The main point that I want to get across to the hon. Lady is that any prosecution depends on evidence, and achieving best evidence from people with disabilities is vital. If she is right in saying that a disproportionate number of people with disabilities are raped and that their cases do not get to trial, we must do all that we can—and I do mean we—to ensure that their evidence is presented to court in a way that juries can consider and, if appropriate, bring in a true verdict of guilty.
Will the Attorney-General keep in mind the recommendation of the Justice Committee that the courts are quite capable of treating people with learning disabilities, and those with mental health problems, as credible witnesses? The Crown Prosecution Service should not be frightened to bring such witnesses before the courts.
I entirely agree with the right hon.

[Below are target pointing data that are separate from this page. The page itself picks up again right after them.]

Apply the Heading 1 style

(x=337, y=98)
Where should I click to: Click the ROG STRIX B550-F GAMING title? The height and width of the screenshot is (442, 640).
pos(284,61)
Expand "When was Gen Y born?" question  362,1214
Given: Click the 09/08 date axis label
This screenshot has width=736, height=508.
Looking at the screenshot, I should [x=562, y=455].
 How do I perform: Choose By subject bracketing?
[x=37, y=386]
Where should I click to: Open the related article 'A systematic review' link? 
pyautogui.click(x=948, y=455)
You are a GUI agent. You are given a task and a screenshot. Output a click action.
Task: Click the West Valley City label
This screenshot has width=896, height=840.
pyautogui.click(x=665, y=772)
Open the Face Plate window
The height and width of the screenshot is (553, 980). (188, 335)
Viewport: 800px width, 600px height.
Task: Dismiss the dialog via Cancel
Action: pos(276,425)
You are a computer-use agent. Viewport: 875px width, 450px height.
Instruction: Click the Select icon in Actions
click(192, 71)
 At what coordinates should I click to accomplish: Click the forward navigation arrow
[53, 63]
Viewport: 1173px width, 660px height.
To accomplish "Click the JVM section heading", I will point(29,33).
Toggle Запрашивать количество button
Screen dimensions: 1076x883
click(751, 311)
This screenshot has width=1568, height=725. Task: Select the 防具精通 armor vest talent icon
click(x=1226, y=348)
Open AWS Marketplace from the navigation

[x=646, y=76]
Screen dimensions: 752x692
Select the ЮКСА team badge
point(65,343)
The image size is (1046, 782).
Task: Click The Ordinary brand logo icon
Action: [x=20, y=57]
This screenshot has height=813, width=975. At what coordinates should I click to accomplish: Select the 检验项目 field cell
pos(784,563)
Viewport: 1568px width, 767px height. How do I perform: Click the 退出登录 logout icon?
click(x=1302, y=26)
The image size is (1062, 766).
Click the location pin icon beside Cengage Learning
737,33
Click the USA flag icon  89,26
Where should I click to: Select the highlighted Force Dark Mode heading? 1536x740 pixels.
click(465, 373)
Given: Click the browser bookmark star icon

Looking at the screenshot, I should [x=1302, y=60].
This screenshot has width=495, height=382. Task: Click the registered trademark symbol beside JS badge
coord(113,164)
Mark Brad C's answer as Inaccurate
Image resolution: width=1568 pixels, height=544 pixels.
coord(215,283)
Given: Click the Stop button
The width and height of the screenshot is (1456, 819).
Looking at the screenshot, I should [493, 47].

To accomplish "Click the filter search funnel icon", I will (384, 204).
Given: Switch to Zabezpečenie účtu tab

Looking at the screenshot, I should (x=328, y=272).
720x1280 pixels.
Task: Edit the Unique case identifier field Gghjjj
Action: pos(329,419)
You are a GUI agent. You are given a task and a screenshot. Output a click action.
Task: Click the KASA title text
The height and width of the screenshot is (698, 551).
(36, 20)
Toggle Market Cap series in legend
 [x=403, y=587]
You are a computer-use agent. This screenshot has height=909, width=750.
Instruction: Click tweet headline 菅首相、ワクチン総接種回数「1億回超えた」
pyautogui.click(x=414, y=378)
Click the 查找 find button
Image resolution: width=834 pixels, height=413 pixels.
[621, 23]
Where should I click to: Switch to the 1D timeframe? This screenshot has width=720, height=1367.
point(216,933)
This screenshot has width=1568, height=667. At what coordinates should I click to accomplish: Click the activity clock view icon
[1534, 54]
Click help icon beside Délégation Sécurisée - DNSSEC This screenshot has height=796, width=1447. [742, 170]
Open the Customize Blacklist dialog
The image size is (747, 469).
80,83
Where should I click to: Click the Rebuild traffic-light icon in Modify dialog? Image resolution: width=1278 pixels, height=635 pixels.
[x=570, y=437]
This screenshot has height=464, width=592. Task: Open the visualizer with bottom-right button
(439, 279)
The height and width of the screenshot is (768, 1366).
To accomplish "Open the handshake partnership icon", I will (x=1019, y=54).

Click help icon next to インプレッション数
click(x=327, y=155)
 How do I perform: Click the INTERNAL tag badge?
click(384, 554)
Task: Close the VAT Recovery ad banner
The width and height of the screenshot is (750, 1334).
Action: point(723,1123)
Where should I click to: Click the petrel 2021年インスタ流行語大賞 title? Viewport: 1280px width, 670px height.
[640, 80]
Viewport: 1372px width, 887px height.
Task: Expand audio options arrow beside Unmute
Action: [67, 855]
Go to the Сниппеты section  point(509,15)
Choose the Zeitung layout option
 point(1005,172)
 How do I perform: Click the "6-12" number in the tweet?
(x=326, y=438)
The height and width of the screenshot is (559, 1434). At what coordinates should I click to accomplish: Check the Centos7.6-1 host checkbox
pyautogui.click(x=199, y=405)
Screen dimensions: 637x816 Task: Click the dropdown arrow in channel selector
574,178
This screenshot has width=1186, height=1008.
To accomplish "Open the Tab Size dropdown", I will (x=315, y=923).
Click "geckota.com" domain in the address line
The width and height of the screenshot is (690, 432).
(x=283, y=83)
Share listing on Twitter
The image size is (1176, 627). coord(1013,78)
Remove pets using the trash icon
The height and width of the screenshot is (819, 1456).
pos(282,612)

Gentleman. As I hope I indicated in my first reply, the Crown Prosecution Service does its very best to ensure that all victims of rape are properly treated and that their evidence is put before the court so that the alleged defendants, or alleged criminals, can be brought to justice. I have absolutely no doubt that the CPS will do its very best. I should add that, having recently attended the Judicial Studies Board course on serious sex offences, I know that the judiciary are acutely aware of the need to deal with the sort of problems that the right hon. Gentleman mentioned.
Given that one of the vulnerabilities that people with learning disabilities face is that some of those carrying out abuse and rapes in residential settings will move to another care home and might get lost in the system, and given that the Government have announced that they no longer intend to proceed with putting the application for anonymity on a legislative basis, and want to look at non-statutory options, may I urge the Solicitor-General and his right hon. and learned Friend the Attorney-General to ensure that there is wide consultation on any non-statutory option to extend anonymity?
Certain European jurisdictions have the use of specialist rape courts, which enable best evidence and have increased conviction rates, so would the Attorney-General consider that?
All judges who try serious sexual offences cases are specially trained, as are the prosecutors from the Crown Prosecution Service and the people who assist prior to trials, such as those who work in the sexual assault referral centres and the independent domestic and sexual violence advisers, who were mentioned in an earlier question. My hon. Friend makes a good point, which underlines our earlier discussions.
8. What assessment he has made of the effects of the appointment of domestic violence specialist Crown prosecutors on the effectiveness of prosecutions for domestic violence offences.
All Crown Prosecution Service prosecutors have been trained in domestic violence cases. Dedicated prosecutors are linked to specialist domestic violence courts and each CPS area has a co-ordinator to deal with violence against women. As I mentioned earlier, successful prosecutions of domestic violence have significantly increased from 65% in 2006-07 to 72% in 2009-10. We believe that these roles have been key contributors to such improvement.
The introduction under the Labour Government of specialist prosecutors has no doubt been a crucial factor in driving up the success rate of prosecutions in cases of domestic violence. Will he commit the CPS to continue to focus its efforts on prosecuting perpetrators of domestic violence?
As I mentioned earlier, the CPS sees the prosecution of domestic violence as one of its key priorities—there are, of course, others, but it is one of them. For that reason, it has no intention of relaxing or giving up on trying to ensure that these cases are properly prosecuted and taken through the courts.